→ PROBLEM STATEMENT
Please set down only the lines between the line containing "Viewport: 661px width, 484px" and the end of the records, inclusive, exactly as they stand.

→ Saved data entries
/---

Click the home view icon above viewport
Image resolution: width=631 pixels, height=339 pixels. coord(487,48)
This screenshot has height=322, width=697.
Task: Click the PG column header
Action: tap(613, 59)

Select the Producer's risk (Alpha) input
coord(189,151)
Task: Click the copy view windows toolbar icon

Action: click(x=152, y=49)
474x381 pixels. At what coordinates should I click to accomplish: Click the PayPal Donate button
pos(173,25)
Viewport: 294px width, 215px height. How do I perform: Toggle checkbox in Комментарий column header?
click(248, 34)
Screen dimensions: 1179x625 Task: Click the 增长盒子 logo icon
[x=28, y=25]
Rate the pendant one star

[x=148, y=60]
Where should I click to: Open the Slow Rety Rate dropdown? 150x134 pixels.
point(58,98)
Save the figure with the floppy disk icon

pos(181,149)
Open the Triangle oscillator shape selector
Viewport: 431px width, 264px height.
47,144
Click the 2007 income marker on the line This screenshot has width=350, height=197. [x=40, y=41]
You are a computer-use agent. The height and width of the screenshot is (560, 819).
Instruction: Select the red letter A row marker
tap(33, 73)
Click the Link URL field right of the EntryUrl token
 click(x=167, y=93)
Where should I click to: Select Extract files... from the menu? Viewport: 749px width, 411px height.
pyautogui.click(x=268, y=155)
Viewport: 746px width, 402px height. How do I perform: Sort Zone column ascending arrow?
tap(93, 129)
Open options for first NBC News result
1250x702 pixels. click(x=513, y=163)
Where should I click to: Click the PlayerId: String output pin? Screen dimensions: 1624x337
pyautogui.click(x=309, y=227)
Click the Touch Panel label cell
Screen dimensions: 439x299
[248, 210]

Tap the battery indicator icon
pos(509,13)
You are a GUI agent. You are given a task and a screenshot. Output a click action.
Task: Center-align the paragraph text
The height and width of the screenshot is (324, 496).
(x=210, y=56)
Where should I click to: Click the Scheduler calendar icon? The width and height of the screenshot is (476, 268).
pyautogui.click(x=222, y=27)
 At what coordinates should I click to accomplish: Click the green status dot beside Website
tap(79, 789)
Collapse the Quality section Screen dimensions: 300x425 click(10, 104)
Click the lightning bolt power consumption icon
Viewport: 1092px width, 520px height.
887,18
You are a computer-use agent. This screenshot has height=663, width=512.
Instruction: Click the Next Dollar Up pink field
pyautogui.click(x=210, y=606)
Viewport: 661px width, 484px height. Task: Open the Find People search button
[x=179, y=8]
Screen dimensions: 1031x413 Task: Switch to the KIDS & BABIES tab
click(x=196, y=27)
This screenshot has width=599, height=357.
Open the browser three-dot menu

\---

→ ANSWER BELOW
Viewport: 661px width, 484px height. Task: Open the Find People search button
[x=179, y=8]
Screen dimensions: 1031x413 Task: Switch to the KIDS & BABIES tab
click(x=196, y=27)
This screenshot has width=599, height=357.
Open the browser three-dot menu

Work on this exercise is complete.